What Ms. Birbalsingh describes as woke American cultural imperialism is warping Britain’s way of life and its educational system. “We are,” she says, “just lapping up all these bad ideas from America.” In New York to observe and help a new charter school in the Bronx, she also expresses fears for the future of American education. Charter schools, she says, have “lost their way,” beset by the “social and political forces unleashed by the killing of George Floyd.”

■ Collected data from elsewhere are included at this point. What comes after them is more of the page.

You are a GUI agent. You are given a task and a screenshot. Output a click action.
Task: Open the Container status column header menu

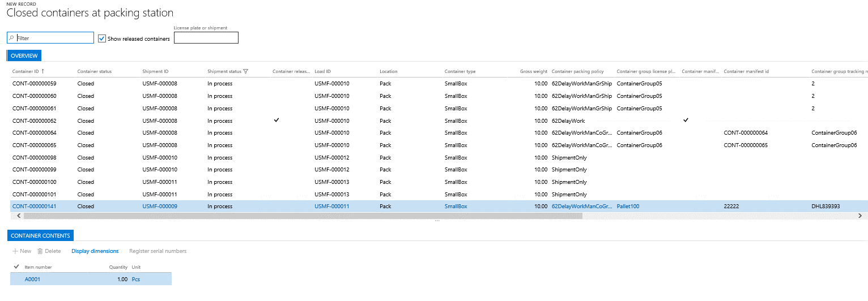pos(95,71)
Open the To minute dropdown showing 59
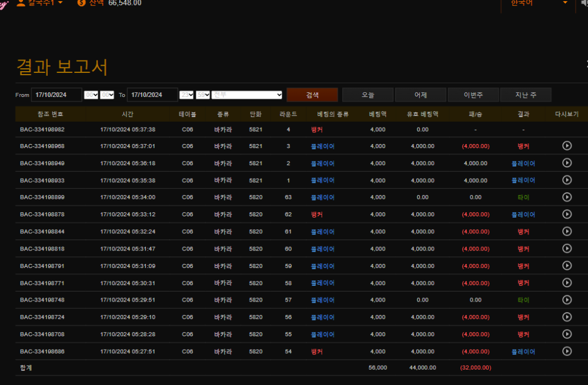588x385 pixels. pyautogui.click(x=203, y=95)
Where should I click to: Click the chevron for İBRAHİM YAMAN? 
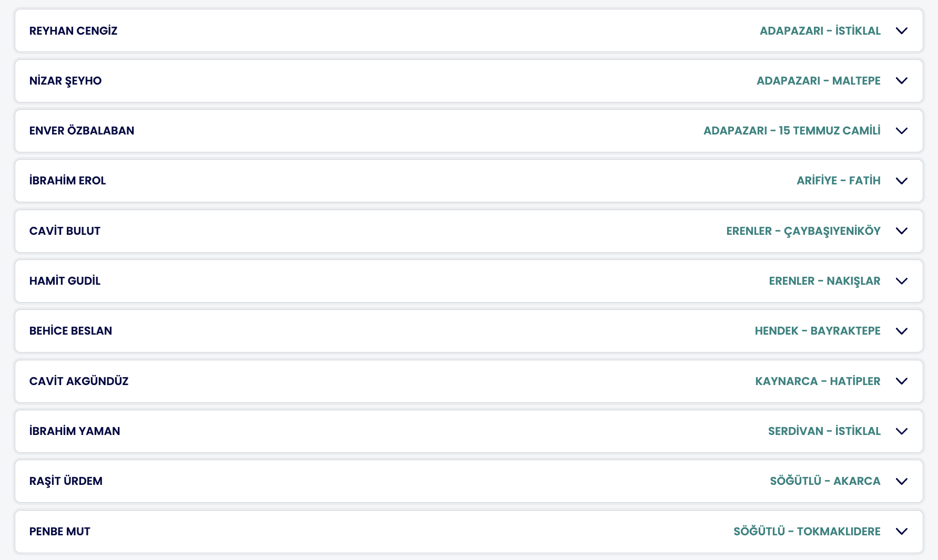point(901,431)
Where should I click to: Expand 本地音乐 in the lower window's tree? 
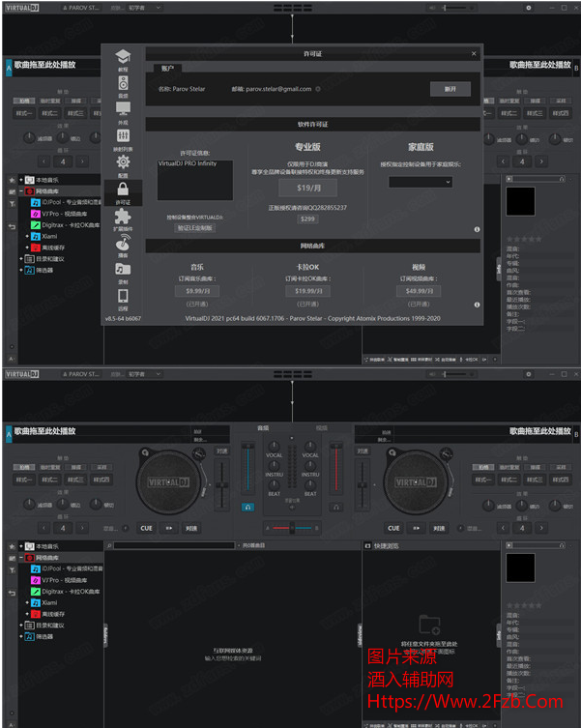pyautogui.click(x=21, y=546)

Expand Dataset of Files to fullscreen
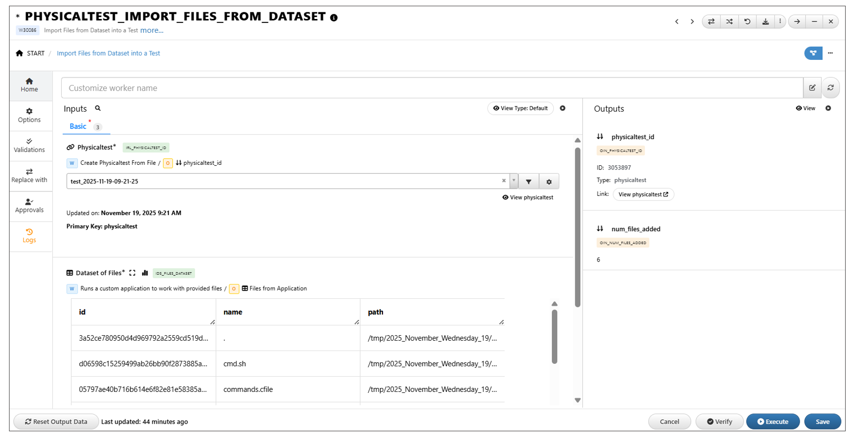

Ms. Birbalsingh, 49, is the irrepressible principal of the Michaela Community School in the northwest London neighborhood of Wembley. She founded Michaela in 2014, as a “free school,” a type of institution that came into being through British school reforms in 2010. Free schools are akin to U.S. charter schools: public schools (in the American sense of that term), free from the baleful influence of teachers unions, that hire their own staff and set their own disciplinary rules and curriculum. Although Michaela’s teachers “tend to be white British,” Ms. Birbalsingh says, the students are almost entirely from ethnic minorities, including “Afro-Caribbean, African, Indian, Pakistani, Arab” as well as Eastern Europeans. Ms. Birbalsingh herself is of mixed heritage, with an Indian-Guyanese father and an Afro-Jamaican mother.
The British media never tires of calling her “Britain’s Strictest Headmistress”—the title of a friendly ITV documentary—sometimes with the peculiar affection that the British reserve for women who wield a firm hand, but usually as a way of marking her out as a prickly anachronism of whom you should be wary. She started Michaela four years after she was run out of a state school for making a brief speech at the annual Conservative Party Conference, in which she said that Britain’s school system “is broken, because it keeps poor children poor.” As she sums up her argument in our interview, it is that “black children fail because of what white liberals do and think.”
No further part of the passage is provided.